La larga sombra del ganado (2009) y Enfrentando el cambio climático a través de la ganadería (2013), informes de la Organización de las Naciones Unidas para la Agricultura y la Alimentación (FAO), se han convertido en dos de los referentes científicos sobre los devastadores efectos ambientales de la ganadería, incluyendo las industrias láctea y del huevo.

Ambos identifican este sector como el principal emisor de gases de efecto invernadero (GEI) causantes del cambio climático (18% del total de origen antrópico), entre otros males como la producción de gases con mayor potencial de calentamiento de la atmósfera (metano 37%, óxido nitroso 65% y amonio 65%, responsable de la acidificación de los ecosistemas), la deforestación (30% de la superficie terrestre del planeta), el agotamiento y la contaminación del agua (37% del total de plaguicidas, 50% del total de antibióticos), y la pérdida de la biodiversidad (30% de la superficie terrestre que ocupan los animales explotados por la ganadería estuvo habitada por fauna silvestre). Por lo tanto, intensifican el llamado urgente a los gobiernos de todo el mundo para implementar estrategias de mitigación de las emisiones provenientes de esta actividad.

Una de ellas, que hace parte de la baraja de mecanismos económicos, es gravar las emisiones resultantes de la agricultura o cobrar un impuesto a las carnes, los lácteos y los huevos. Según el primer análisis global de los impuestos a la carne, realizado por la Universidad de Oxford en 2016, gravámenes del 40% a la carne de vaca, el 20% a los productos lácteos, el 8.5% a la carne de pollo, el 7% a la carne de cerdo y el 5% a los huevos, contribuirían a reducir aproximadamente mil millones de toneladas de GEI anuales (lo mismo que produce la industria de la aviación) gracias a una disminución promedio del 13% en el consumo de estos productos.
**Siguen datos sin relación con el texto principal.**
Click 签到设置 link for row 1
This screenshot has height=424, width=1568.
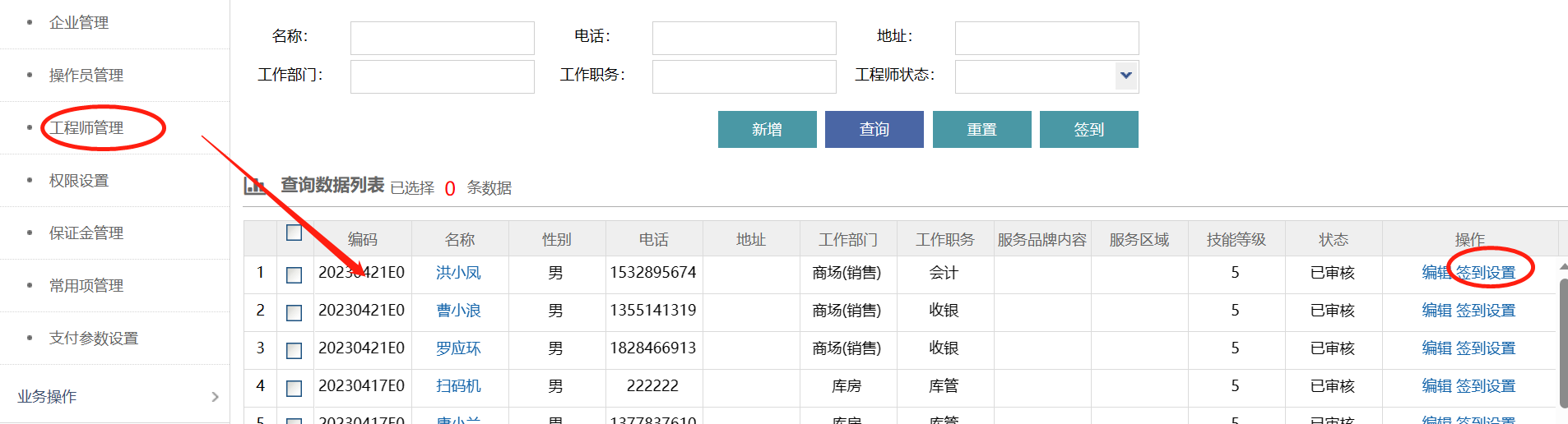pos(1486,273)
Quienes defienden esta idea, le adicionan a los beneficios de la medida tres razones poderosas: el descenso de enfermedades producidas o agravadas por el consumo de grasas y proteínas de origen animal (cáncer, diabetes, trastornos cardiacos, obesidad), la reducción de la desigualdad en la distribución de alimentos (35% de los cereales y 80% de la soja se destinan a animales para producción de carnes, leche y huevos, mientras 800 millones de personas en el mundo sufren de desnutrición), y la disminución del número de vidas de animales sacrificadas cada año (150 billones) mediante sistemas sumamente crueles.

Por lo tanto, la lógica de gravar con impuestos las carnes y demás debería ser la misma que ha cobijado las medidas tributarias sobre otros productos dañinos como el tabaco y los productos azucarados: una vez se demuestra su impacto negativo sobre asuntos de interés público –en este caso la salud y los costos en salud– los gobiernos han procedido a desincentivar (y castigar) su consumo.

Colombia, firmante del Acuerdo de París 2015, cuyo primer punto es reducir las emisiones en el menor tiempo posible para alcanzar el objetivo de la temperatura (mantener el calentamiento por debajo de los 2°C), debería asumir la discusión con el mayor rigor científico y económico, en vez de descartarla por considerarla una medida impopular o alegando afectaciones sin sustento. Un reto para el próximo Gobierno que nos beneficiaría a todos los colombianos, aunque perjudicara los intereses económicos de ganaderos como Lafaurie.

¿Qué tal empezar por brindarle a los consumidores información veraz acerca de cómo se producen la carne, la leche y los huevos y cuáles son sus costos para el ambiente y la salud?